(Records from a pointing dataset)

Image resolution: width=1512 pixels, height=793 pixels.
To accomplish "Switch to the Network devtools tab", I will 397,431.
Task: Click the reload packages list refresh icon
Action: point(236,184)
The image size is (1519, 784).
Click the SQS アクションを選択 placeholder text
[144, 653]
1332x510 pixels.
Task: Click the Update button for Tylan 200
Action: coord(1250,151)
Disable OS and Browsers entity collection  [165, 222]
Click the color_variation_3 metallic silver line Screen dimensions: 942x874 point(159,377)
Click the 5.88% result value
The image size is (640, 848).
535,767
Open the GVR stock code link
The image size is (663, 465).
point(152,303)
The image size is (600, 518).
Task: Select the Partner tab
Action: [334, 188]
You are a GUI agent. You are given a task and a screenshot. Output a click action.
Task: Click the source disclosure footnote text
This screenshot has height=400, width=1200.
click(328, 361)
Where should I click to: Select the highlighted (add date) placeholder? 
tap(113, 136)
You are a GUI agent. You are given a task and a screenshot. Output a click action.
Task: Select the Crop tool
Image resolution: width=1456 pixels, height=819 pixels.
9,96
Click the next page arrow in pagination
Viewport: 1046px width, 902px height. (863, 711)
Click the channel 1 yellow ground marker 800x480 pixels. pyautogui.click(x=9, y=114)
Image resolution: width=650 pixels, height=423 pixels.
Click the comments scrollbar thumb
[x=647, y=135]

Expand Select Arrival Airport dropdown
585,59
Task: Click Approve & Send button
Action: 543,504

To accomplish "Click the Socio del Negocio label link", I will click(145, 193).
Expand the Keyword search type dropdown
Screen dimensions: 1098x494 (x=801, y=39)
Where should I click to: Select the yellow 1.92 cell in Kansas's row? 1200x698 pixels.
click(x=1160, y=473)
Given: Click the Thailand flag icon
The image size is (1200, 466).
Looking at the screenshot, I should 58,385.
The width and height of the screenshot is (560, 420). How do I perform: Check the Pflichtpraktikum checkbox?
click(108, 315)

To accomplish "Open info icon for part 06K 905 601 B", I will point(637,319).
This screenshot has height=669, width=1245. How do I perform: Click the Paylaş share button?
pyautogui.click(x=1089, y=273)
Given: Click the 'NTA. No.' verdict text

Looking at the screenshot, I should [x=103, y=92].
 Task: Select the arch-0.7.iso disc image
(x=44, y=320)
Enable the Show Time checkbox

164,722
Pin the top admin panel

Given request :: Rewrite every one of the lines above, substituting "Screen resolution" for each occurrence of "Image resolution" and leaving everything else unchanged.

Expected answer ::
Screen resolution: width=1512 pixels, height=793 pixels.
To accomplish "Switch to the Network devtools tab", I will 397,431.
Task: Click the reload packages list refresh icon
Action: point(236,184)
The image size is (1519, 784).
Click the SQS アクションを選択 placeholder text
[144, 653]
1332x510 pixels.
Task: Click the Update button for Tylan 200
Action: coord(1250,151)
Disable OS and Browsers entity collection  [165, 222]
Click the color_variation_3 metallic silver line Screen dimensions: 942x874 point(159,377)
Click the 5.88% result value
The image size is (640, 848).
535,767
Open the GVR stock code link
The image size is (663, 465).
point(152,303)
The image size is (600, 518).
Task: Select the Partner tab
Action: [334, 188]
You are a GUI agent. You are given a task and a screenshot. Output a click action.
Task: Click the source disclosure footnote text
This screenshot has height=400, width=1200.
click(328, 361)
Where should I click to: Select the highlighted (add date) placeholder? 
tap(113, 136)
You are a GUI agent. You are given a task and a screenshot. Output a click action.
Task: Select the Crop tool
Screen resolution: width=1456 pixels, height=819 pixels.
9,96
Click the next page arrow in pagination
Viewport: 1046px width, 902px height. (863, 711)
Click the channel 1 yellow ground marker 800x480 pixels. pyautogui.click(x=9, y=114)
Screen resolution: width=650 pixels, height=423 pixels.
Click the comments scrollbar thumb
[x=647, y=135]

Expand Select Arrival Airport dropdown
585,59
Task: Click Approve & Send button
Action: 543,504

To accomplish "Click the Socio del Negocio label link", I will click(145, 193).
Expand the Keyword search type dropdown
Screen dimensions: 1098x494 (x=801, y=39)
Where should I click to: Select the yellow 1.92 cell in Kansas's row? 1200x698 pixels.
click(x=1160, y=473)
Given: Click the Thailand flag icon
The image size is (1200, 466).
Looking at the screenshot, I should 58,385.
The width and height of the screenshot is (560, 420). How do I perform: Check the Pflichtpraktikum checkbox?
click(108, 315)

To accomplish "Open info icon for part 06K 905 601 B", I will point(637,319).
This screenshot has height=669, width=1245. How do I perform: Click the Paylaş share button?
pyautogui.click(x=1089, y=273)
Given: Click the 'NTA. No.' verdict text

Looking at the screenshot, I should [x=103, y=92].
 Task: Select the arch-0.7.iso disc image
(x=44, y=320)
Enable the Show Time checkbox

164,722
Pin the top admin panel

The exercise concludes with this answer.